Exercise requirements | Reproduce verbatim the lines from the one containing "Viewport: 555px width, 370px height." through the last of the rows, including both ends, and omit the pictures from your reply.

Text and element-pointing rows:
# # # # #

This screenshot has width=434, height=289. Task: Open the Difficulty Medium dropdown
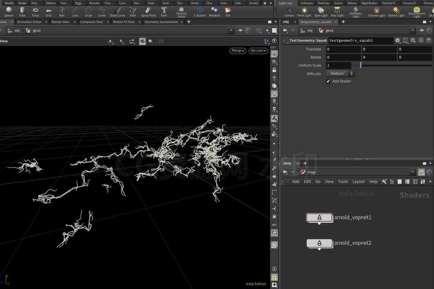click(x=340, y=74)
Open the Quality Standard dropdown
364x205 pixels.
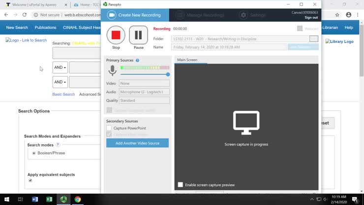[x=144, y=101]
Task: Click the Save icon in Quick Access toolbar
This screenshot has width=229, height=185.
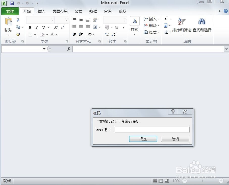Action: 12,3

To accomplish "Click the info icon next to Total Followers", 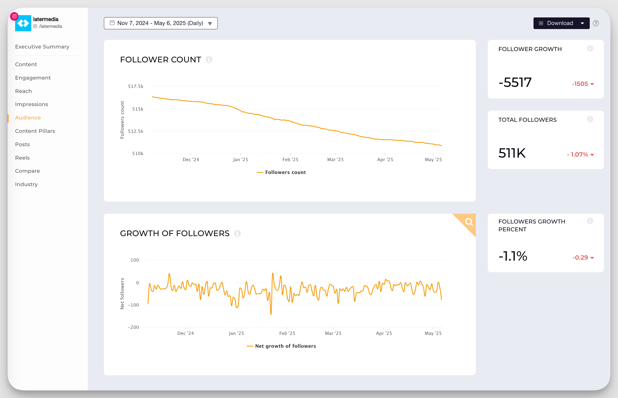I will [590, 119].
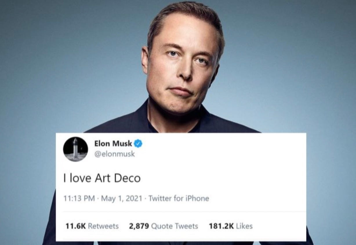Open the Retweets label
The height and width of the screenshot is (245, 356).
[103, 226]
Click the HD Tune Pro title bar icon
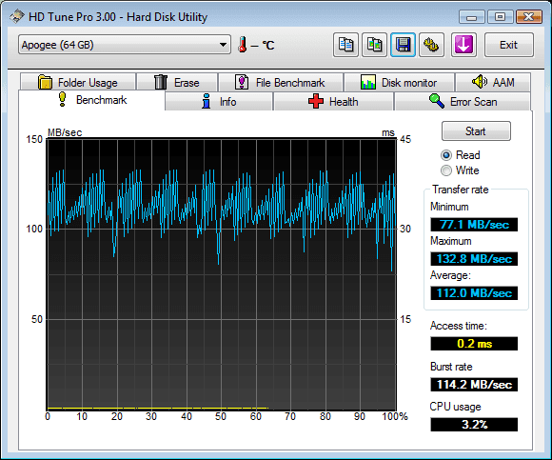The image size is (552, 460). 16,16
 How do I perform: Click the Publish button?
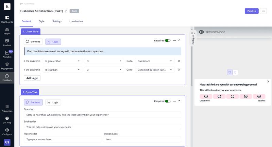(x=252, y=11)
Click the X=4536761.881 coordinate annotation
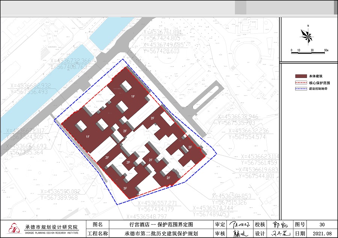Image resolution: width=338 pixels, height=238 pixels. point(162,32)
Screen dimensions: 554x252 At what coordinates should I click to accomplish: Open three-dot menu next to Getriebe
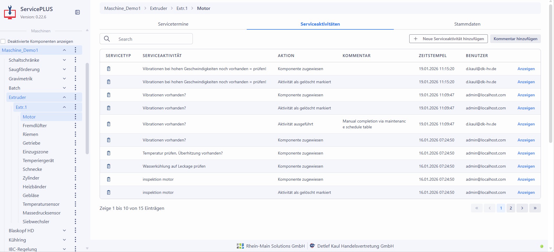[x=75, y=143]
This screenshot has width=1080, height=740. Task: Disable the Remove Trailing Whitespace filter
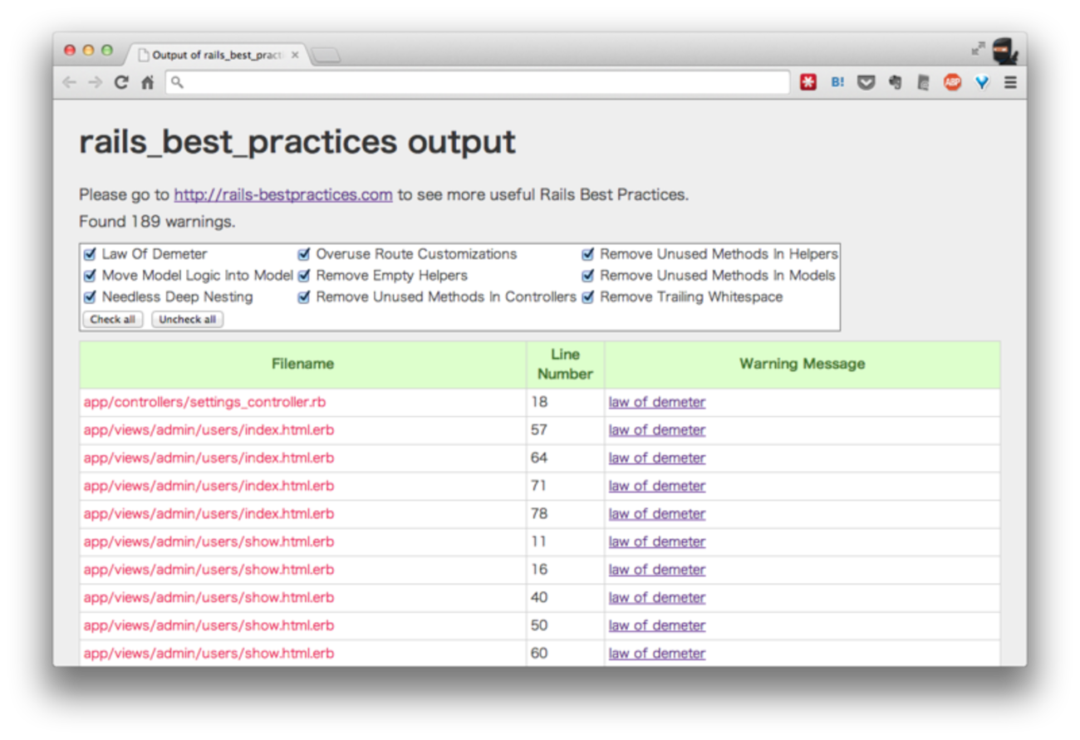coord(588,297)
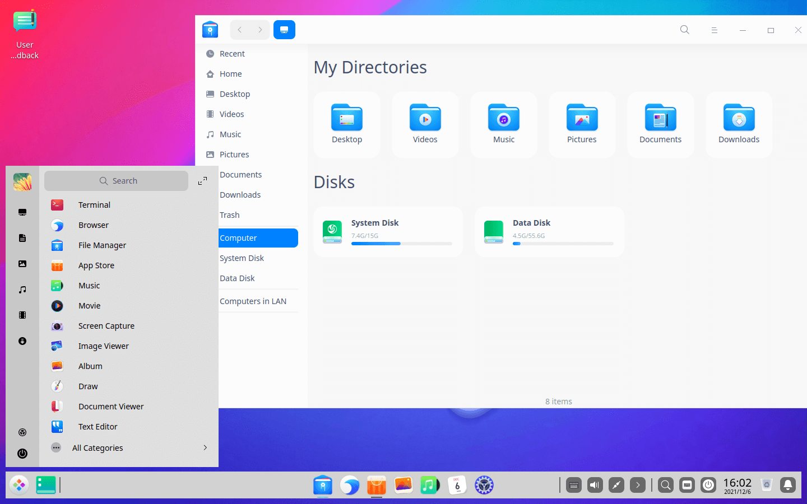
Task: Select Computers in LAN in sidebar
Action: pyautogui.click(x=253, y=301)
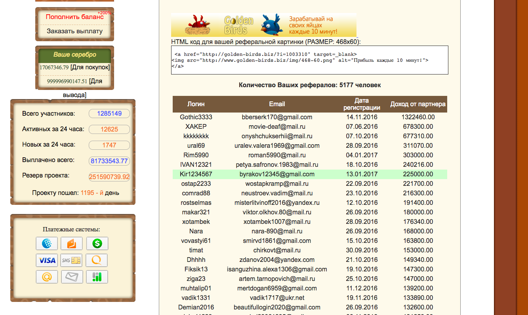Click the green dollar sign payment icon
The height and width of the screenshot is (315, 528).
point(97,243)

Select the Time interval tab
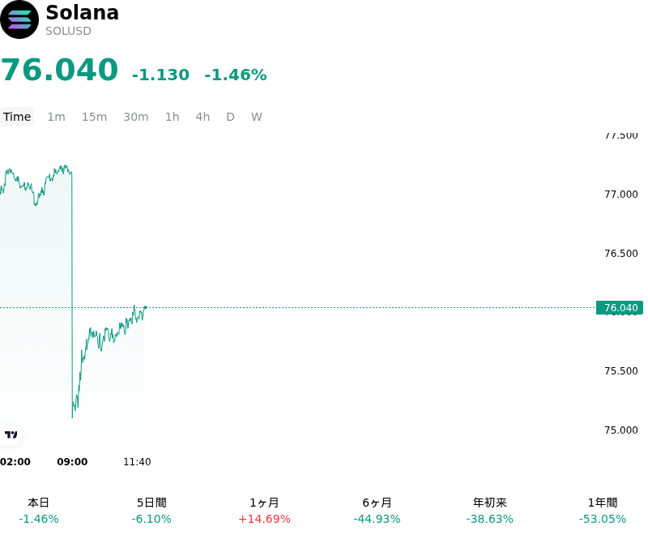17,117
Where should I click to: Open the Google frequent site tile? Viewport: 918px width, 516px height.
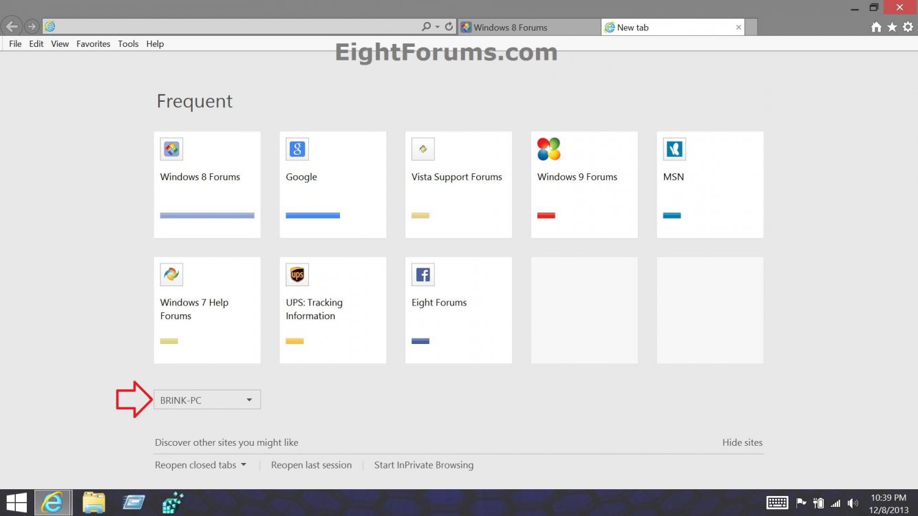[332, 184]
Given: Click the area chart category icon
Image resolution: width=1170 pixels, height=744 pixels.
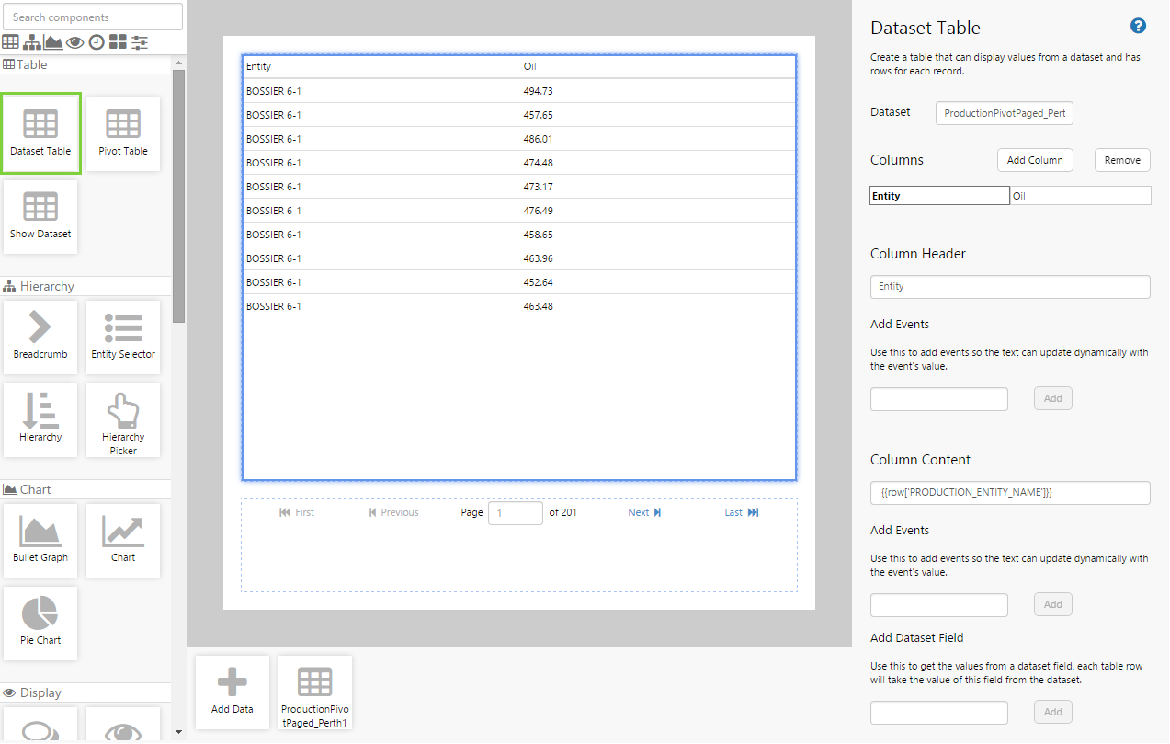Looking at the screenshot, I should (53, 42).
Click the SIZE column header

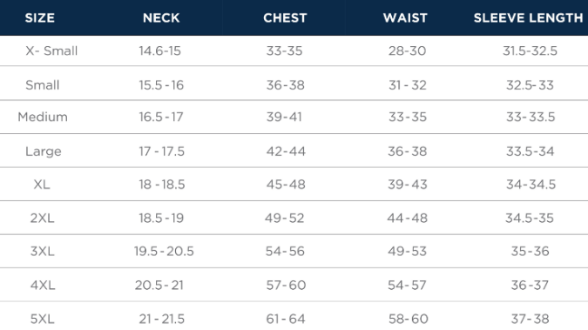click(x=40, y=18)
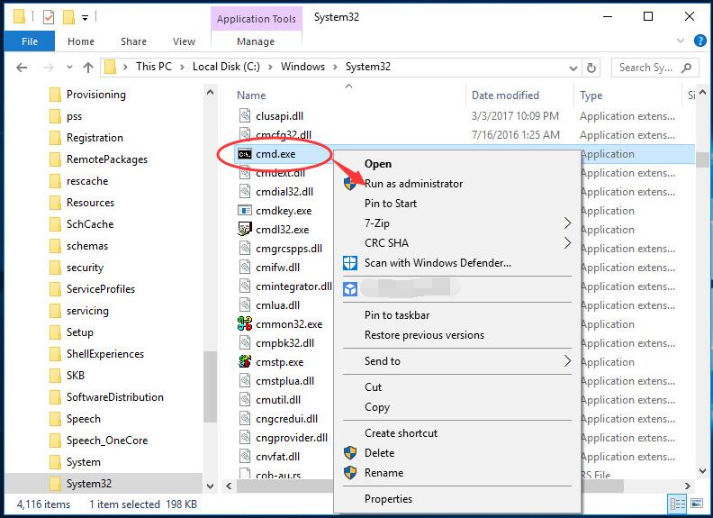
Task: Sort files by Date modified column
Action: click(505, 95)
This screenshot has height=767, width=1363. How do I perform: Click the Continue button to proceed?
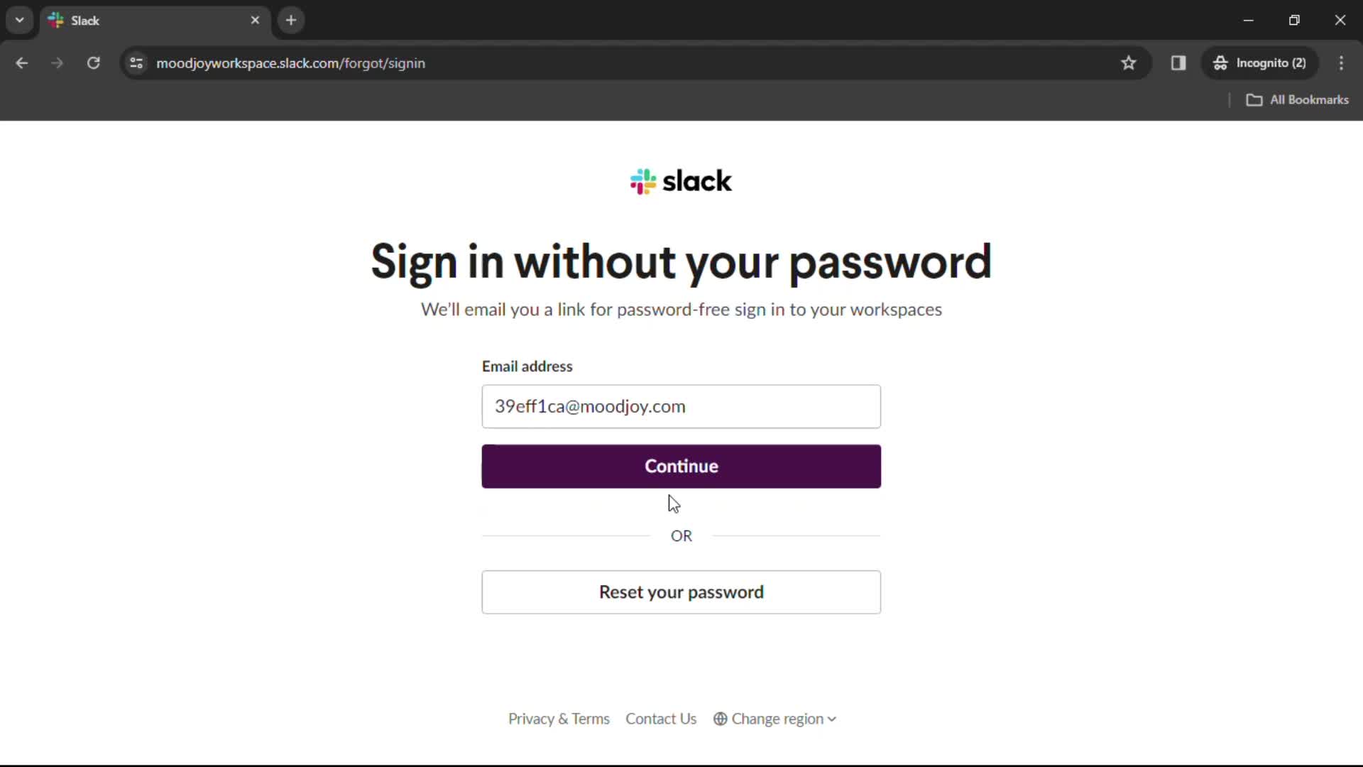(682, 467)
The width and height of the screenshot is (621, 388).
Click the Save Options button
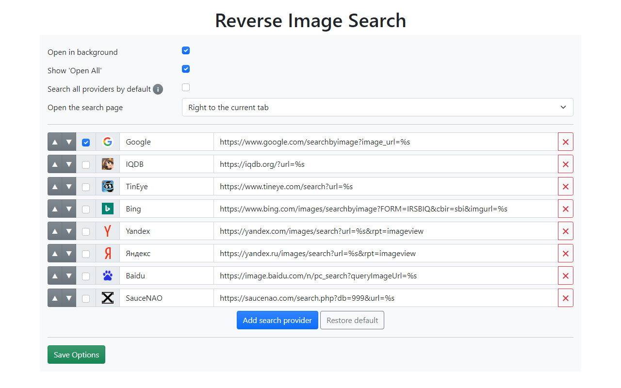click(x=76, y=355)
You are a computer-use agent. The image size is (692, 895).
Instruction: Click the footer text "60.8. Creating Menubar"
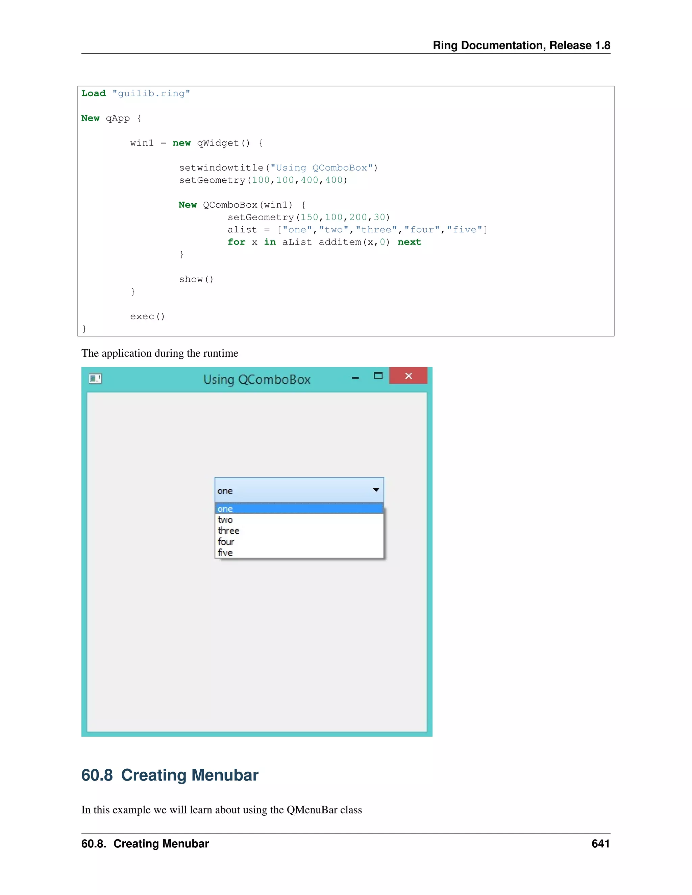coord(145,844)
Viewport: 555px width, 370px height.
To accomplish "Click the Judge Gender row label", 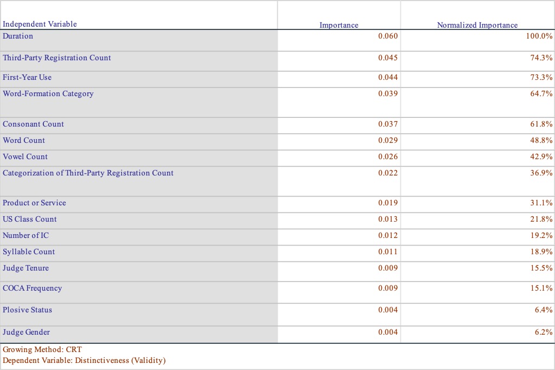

# # # # #

Right answer |
Viewport: 555px width, 370px height.
To accomplish "Click the Judge Gender row label", 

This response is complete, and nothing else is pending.